Learning Generalized Linear Models Over Normalized Data
Large-scale Machine Learning
Enterprise data analytics is a booming area in the data management industry.
Many companies are racing to develop toolkits that closely integrate statistical
and machine learning techniques with data management systems.
Almost all such toolkits assume that the input to a learning algorithm
is a single table.
However, most relational datasets are not stored as single tables due to normalization.
Thus, analysts often perform key-foreign key joins before learning on the join output.
This strategy of learning after joins introduces redundancy avoided
by normalization, which could lead to poorer end-to-end performance and
maintenance overheads due to data duplication.
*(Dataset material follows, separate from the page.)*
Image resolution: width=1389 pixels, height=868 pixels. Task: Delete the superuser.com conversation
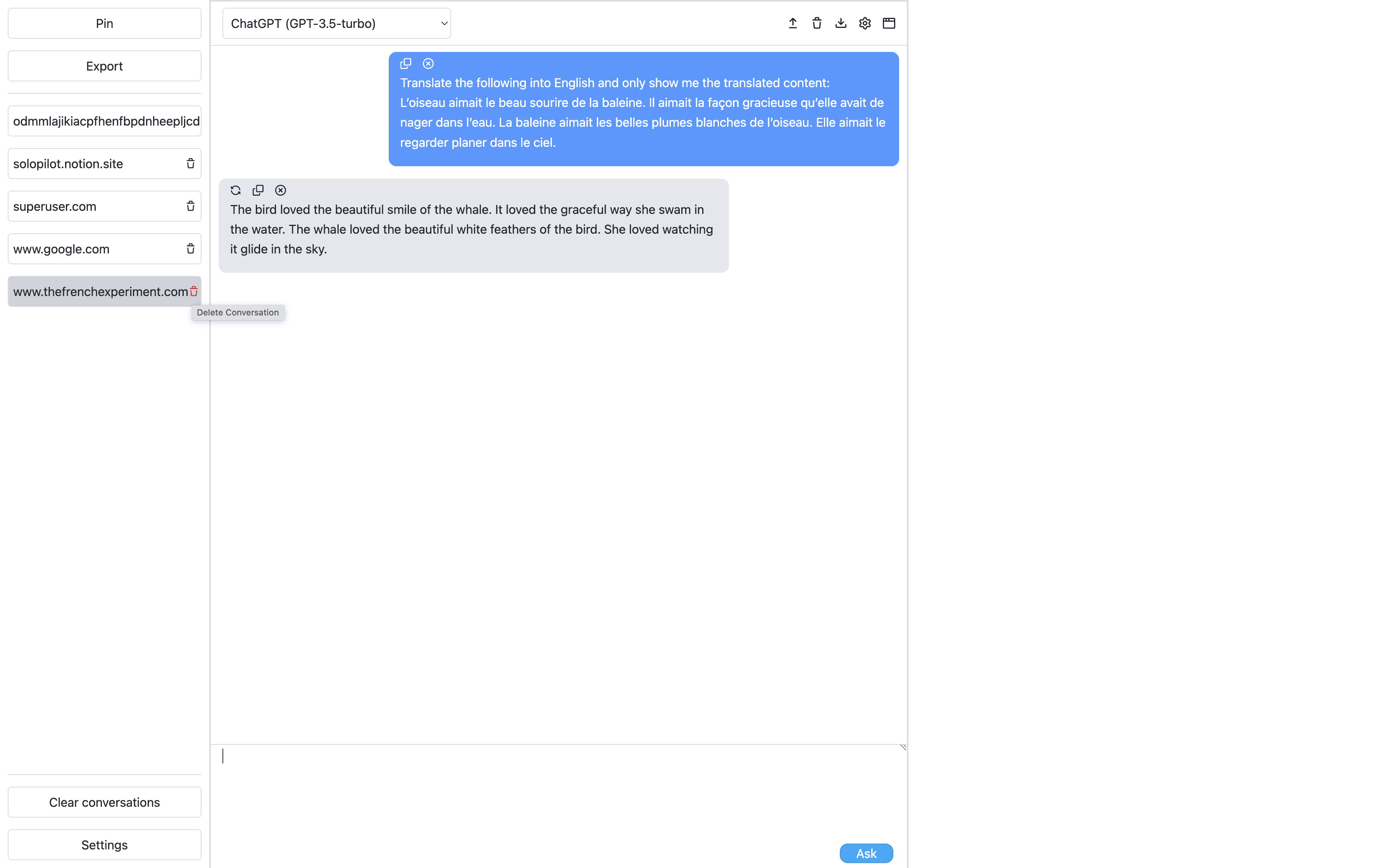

In this work, we take a step towards enabling and optimizing
learning over joins for
a common class of machine learning techniques called generalized
linear models that are solved using gradient descent algorithms in an RDBMS setting.
We present alternative approaches to learn over a join that are
easy to implement over existing RDBMSs.
We introduce a new approach named factorized
learning that pushes ML computations through joins and avoids
redundancy in both I/O and computations.
We study the tradeoff space for all our approaches both analytically and empirically.
Our results show that factorized learning is often substantially faster
than the alternatives,
but is not always the fastest, necessitating a cost-based approach.
We also extend all of our approaches to multi-table joins
as well as to Hive.
Last Updated: June 2015